--- Brano del documento ---
RENT TO BUY: una guida completa

Guida completa per il contratto “Rent to buy”

 

CHE COSA È IL RENT TO BUY?

Con il contratto di rent to buy, un immobile viene concesso in godimento a un soggetto al quale è anche attribuito il diritto di acquistarne la proprietà imputando a prezzo, in tutto o in parte, i canoni versati

 

CHE DIFFERENZA C’È CON UNA LOCAZIONE?

Il contratto di locazione attribuisce il godimento del bene locato, ma non ne dà il diritto di acquisto

 

SI APPLICANO AL RTB LE REGOLE DELLA LOCAZIONE?

Il rapporto tra concedente e conduttore è regolato dalle norme sull’usufrutto; all’Rtb non si applica la disciplina vincolistica prevista dalle leggi 392/1978 e 431/1998

 

TRA CHI PUÒ ESSERE STIPULATO?

Il Rtb può essere stipulato, sia come parte concedente che come parte conduttrice, da un soggetto “privato”, da un professionista, da un imprenditore individuale, da una società o da un qualunque altro ente diverso dalle società

 

L’RTB CONCERNE SOLO IMMOBILI ABITATIVI?

La legge parla genericamente di “immobili” e quindi il contratto si presta ad avere come oggetto sia edifici (indifferentemente abitativi o strumentali) sia appezzamenti di terreno

 

È UN CONTRATTO A FORMA VINCOLATA?

Si tratta di contratti a forma libera ma, se stipulati per atto pubblico o scrittura privata autenticata, ne è possibile la trascrizione nei Registri immobiliari, ciò da cui deriva un effetto protettivo delle ragioni del conduttore

(Angelo Busani, Emanuele Lucchini Guastalla, Il Sole 24 ORE, 24 settembre 2014)
--- Righe del dataset ---
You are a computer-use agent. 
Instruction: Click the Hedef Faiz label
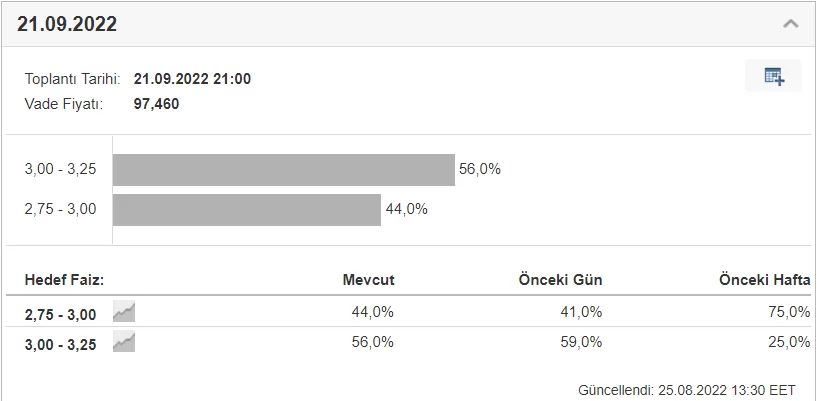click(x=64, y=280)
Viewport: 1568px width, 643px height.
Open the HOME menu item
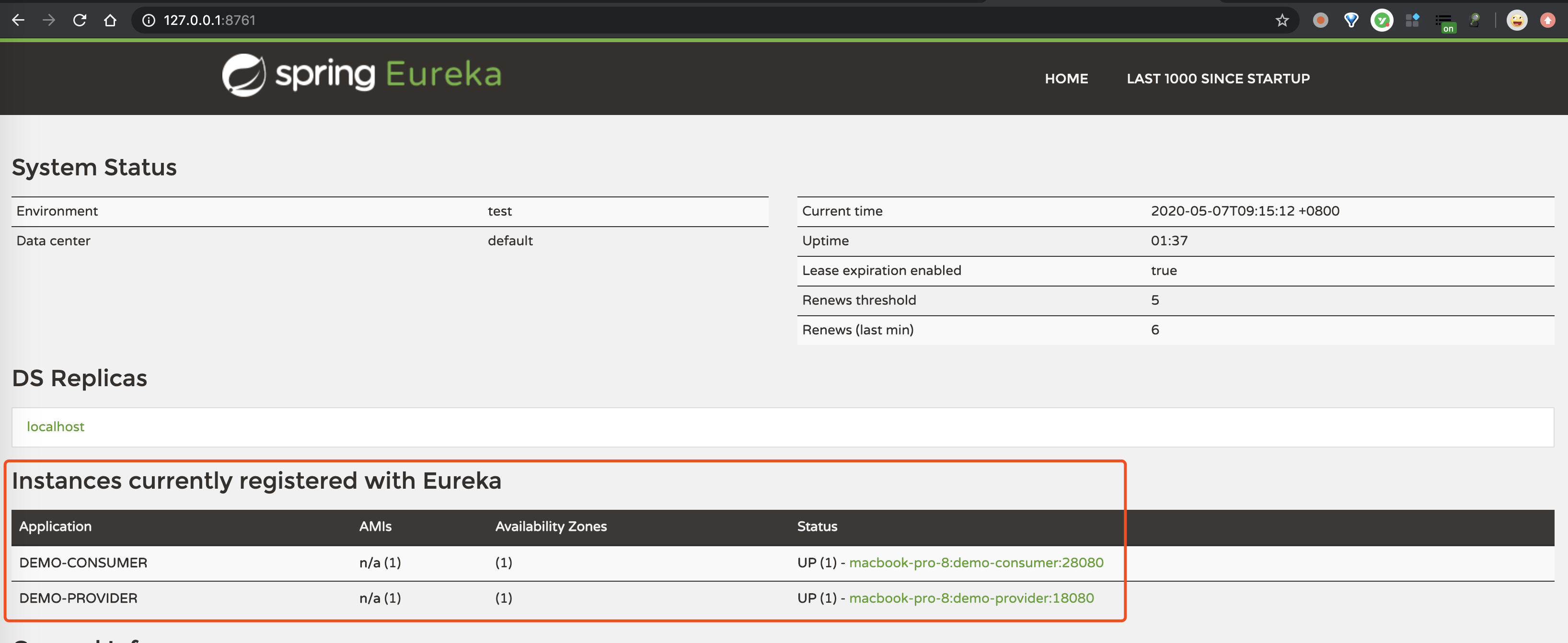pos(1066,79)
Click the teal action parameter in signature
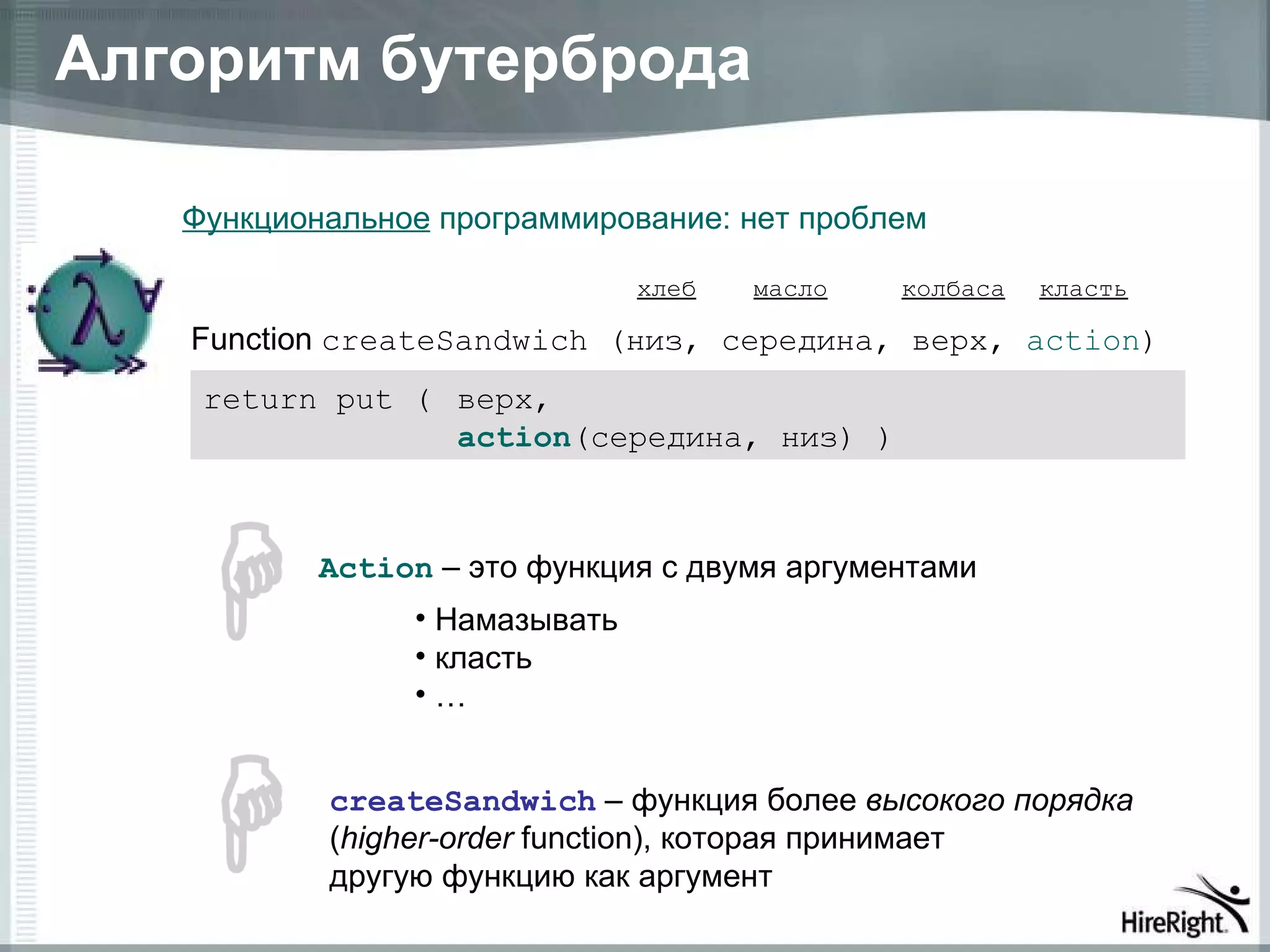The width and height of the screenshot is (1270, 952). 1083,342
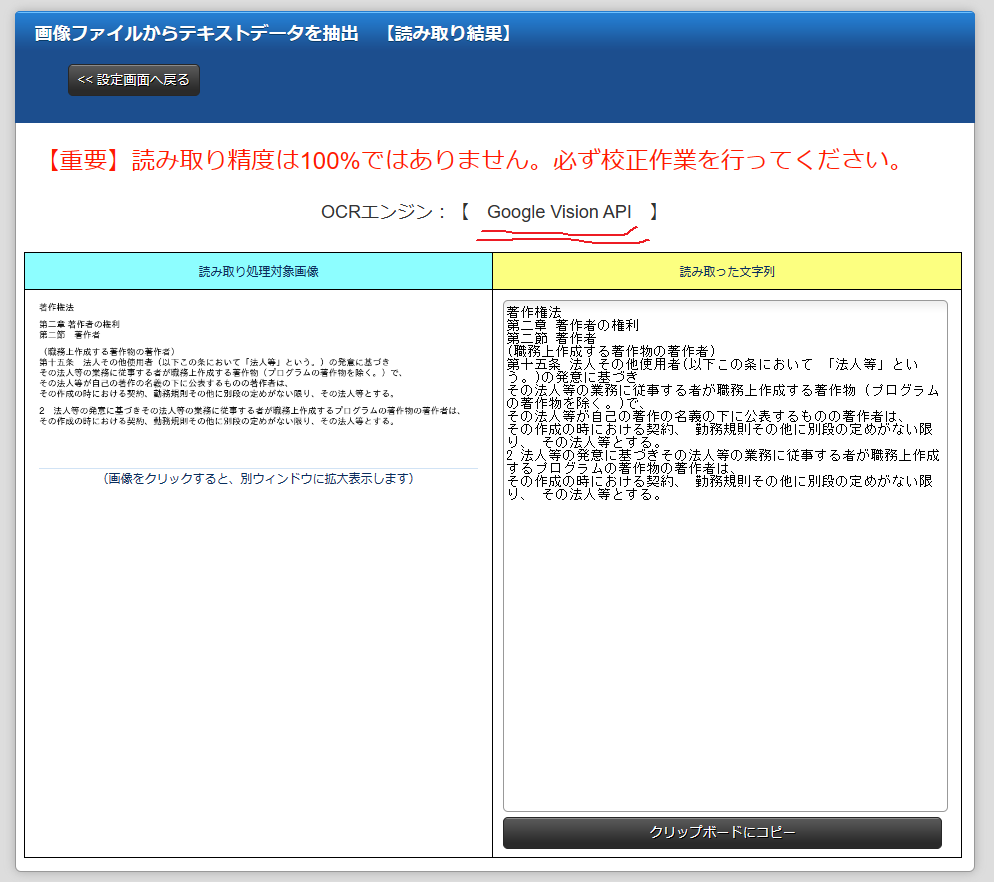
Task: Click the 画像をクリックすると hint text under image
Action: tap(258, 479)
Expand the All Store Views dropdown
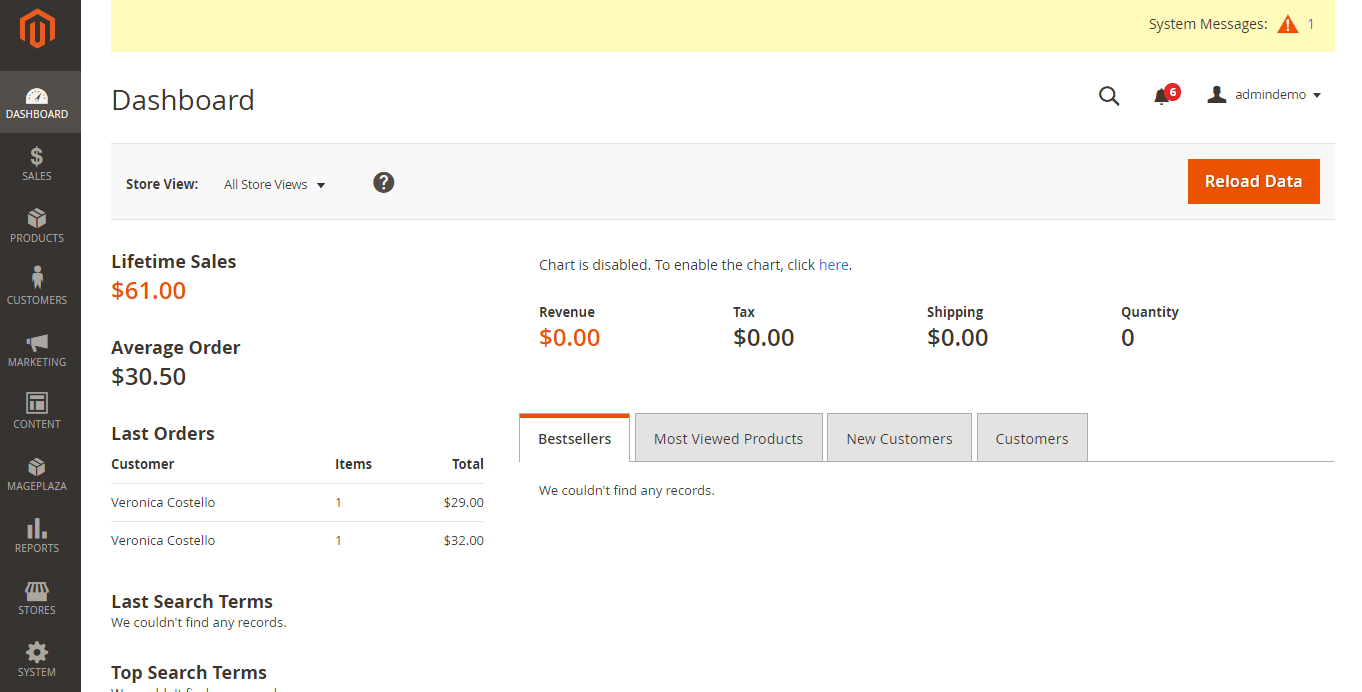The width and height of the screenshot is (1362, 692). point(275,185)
---
*Requisiti dell'esercizio*
Riporta parola per parola il tratto della guida sul rent to buy che va da "Il contratto di locazione" fino a "REGOLE DELLA LOCAZIONE?". Per rispondere basta la guida sul rent to buy, senza ricorrere ad altre fonti.

*Soluzione dell'esercizio*
Il contratto di locazione attribuisce il godimento del bene locato, ma non ne dà il diritto di acquisto

 

SI APPLICANO AL RTB LE REGOLE DELLA LOCAZIONE?